**INSTRUCTIONS TO FOLLOW**
Rewrite the entries as a JSON list of strings, one string per line and no blank lines, starting at the line containing "Complete the Lutfisk" and running through the end of the entries.

----- DATA FOR THE TASK -----

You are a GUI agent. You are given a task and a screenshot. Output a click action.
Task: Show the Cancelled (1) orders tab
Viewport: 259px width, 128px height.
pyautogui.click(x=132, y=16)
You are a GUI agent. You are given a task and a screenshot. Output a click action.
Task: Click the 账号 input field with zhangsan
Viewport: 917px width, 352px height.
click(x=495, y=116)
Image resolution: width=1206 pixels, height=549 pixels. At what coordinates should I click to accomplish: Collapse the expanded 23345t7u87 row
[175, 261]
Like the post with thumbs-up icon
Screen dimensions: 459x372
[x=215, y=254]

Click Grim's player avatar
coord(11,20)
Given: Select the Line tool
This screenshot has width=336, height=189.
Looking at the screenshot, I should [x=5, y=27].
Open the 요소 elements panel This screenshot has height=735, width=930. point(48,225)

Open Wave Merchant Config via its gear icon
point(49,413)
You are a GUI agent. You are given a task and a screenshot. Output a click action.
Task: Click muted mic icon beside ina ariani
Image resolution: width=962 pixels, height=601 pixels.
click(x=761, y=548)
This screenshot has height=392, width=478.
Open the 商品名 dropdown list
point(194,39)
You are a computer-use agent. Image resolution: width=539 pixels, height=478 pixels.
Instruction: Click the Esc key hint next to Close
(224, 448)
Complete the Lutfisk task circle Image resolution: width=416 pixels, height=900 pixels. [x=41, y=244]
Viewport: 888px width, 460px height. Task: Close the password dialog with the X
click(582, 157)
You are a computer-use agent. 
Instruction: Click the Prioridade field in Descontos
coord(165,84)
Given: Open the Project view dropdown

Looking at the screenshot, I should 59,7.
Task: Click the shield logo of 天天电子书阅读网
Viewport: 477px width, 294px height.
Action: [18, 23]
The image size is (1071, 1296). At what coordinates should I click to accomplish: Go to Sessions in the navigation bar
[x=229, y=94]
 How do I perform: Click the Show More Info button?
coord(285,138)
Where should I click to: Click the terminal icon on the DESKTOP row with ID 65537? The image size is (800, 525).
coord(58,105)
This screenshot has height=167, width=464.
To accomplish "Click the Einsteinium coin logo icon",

-----

**RIGHT ANSWER**
[
  "Complete the Lutfisk task circle Image resolution: width=416 pixels, height=900 pixels. [x=41, y=244]",
  "Viewport: 888px width, 460px height. Task: Close the password dialog with the X",
  "click(582, 157)",
  "You are a computer-use agent. ",
  "Instruction: Click the Prioridade field in Descontos",
  "coord(165,84)",
  "Given: Open the Project view dropdown",
  "Looking at the screenshot, I should 59,7.",
  "Task: Click the shield logo of 天天电子书阅读网",
  "Viewport: 477px width, 294px height.",
  "Action: [18, 23]",
  "The image size is (1071, 1296). At what coordinates should I click to accomplish: Go to Sessions in the navigation bar",
  "[x=229, y=94]",
  " How do I perform: Click the Show More Info button?",
  "coord(285,138)",
  "Where should I click to: Click the terminal icon on the DESKTOP row with ID 65537? The image size is (800, 525).",
  "coord(58,105)",
  "This screenshot has height=167, width=464.",
  "To accomplish \"Click the Einsteinium coin logo icon\","
]